EXERCICE ÉCRIT 1 » D'après l'extrait du document, quelle réponse est interdite à la question sur la part de responsabilité de Bob ?
··· EXTRAIT DU DOCUMENT
D’où un élève qui ne se sent pas rejeté, mais accompagné dans ses difficultés relationnelles et comportementales, contenu dans ses provocations éventuelles, qui
existe, a le droit à l’erreur, mais accompagné sur son chemin.
L’éducateur surveillant accueille le jeune. Il peut ou n’a pas les moyens d’écouter le jeune. Il a le temps, les moyens, il peut tenir le type de
discours et d’attitude suivant. Il est dans l’accueil du jeune qui ne va pas bien, non dans le jugement ou dans un rôle de garde chiourme. Il est dans l’accompagnement.
« Bob, viens me voir. Qu’est-ce qu’il s’est passé pour toi ? Qu’as-tu ressenti à ce moment
là ? D’après toi, qu’a pu ressentir le professeur ? Quelle est ta part de responsabilité dans cette affaire, la seule réponse interdite, c’est aucune. Si ce n’est que de sa faute,
alors, tu ne peux pas agir sur la situation. Quelle règle as-tu transgressée et en quoi elle te protège ? Pourquoi est-elle intéressante cette règle pour toi ? Comme pour moi
d’ailleurs ? La situation se reproduit demain. Comment peux-tu faire autrement pour que ce soit acceptable pour toi comme pour le professeur et que tu puisses te sentir respecté, mais le
professeur aussi ? Y a-t-il quelque chose que tu voudrais dire au professeur, ou écrire, ou que je lui dise en ton nom ? Comment peux-tu réparer ? Nous demanderons au
professeur si besoin. »
······
EXERCICE ÉCRIT 2 » Veuillez recopier les enregistrements ci-dessous en partant de la ligne qui contient « Page [799, 99] » jusqu'à la fin des enregistrements, en remplaçant « annual » par « monthly » sans rien modifier d'autre.
··· DONNÉES ENREGISTRÉES
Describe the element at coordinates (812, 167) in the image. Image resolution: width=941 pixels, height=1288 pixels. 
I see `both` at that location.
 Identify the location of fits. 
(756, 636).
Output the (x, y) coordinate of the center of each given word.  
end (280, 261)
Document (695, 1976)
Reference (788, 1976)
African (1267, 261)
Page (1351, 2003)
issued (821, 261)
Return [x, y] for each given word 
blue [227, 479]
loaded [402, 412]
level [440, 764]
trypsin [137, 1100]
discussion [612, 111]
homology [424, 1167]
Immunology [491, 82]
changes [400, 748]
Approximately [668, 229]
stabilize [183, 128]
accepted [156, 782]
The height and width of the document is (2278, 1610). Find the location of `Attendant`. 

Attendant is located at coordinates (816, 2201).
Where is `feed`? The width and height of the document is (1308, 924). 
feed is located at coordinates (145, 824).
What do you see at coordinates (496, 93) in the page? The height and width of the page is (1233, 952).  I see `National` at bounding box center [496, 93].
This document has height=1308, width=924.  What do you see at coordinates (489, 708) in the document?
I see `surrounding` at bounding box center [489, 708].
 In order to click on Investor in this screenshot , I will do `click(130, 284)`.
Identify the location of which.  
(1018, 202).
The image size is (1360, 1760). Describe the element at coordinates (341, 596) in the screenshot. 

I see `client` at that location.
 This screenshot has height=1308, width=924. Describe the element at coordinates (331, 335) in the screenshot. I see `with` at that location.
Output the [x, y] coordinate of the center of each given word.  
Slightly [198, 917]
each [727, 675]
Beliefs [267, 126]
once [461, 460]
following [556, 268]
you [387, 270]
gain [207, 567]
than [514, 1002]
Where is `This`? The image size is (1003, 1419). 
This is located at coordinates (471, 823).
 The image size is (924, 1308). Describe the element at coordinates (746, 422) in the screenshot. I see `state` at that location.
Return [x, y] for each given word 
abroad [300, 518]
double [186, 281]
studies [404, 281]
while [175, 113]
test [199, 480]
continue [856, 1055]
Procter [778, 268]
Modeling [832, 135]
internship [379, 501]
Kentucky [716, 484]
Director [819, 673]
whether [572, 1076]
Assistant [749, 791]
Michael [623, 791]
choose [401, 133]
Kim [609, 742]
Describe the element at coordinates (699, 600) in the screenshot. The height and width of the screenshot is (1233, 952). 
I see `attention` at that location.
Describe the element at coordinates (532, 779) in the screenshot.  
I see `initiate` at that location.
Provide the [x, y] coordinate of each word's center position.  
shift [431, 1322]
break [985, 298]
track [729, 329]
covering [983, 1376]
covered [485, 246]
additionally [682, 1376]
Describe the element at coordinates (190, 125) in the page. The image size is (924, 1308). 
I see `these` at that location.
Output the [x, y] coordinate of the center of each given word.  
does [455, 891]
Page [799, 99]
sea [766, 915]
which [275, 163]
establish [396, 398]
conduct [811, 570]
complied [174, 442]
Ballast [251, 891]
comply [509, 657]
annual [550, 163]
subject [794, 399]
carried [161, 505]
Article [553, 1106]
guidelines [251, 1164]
······
BONNE RÉPONSE 1 » La seule réponse interdite est « aucune ».

BONNE RÉPONSE 2 »
Page [799, 99]
sea [766, 915]
which [275, 163]
establish [396, 398]
conduct [811, 570]
complied [174, 442]
Ballast [251, 891]
comply [509, 657]
monthly [550, 163]
subject [794, 399]
carried [161, 505]
Article [553, 1106]
guidelines [251, 1164]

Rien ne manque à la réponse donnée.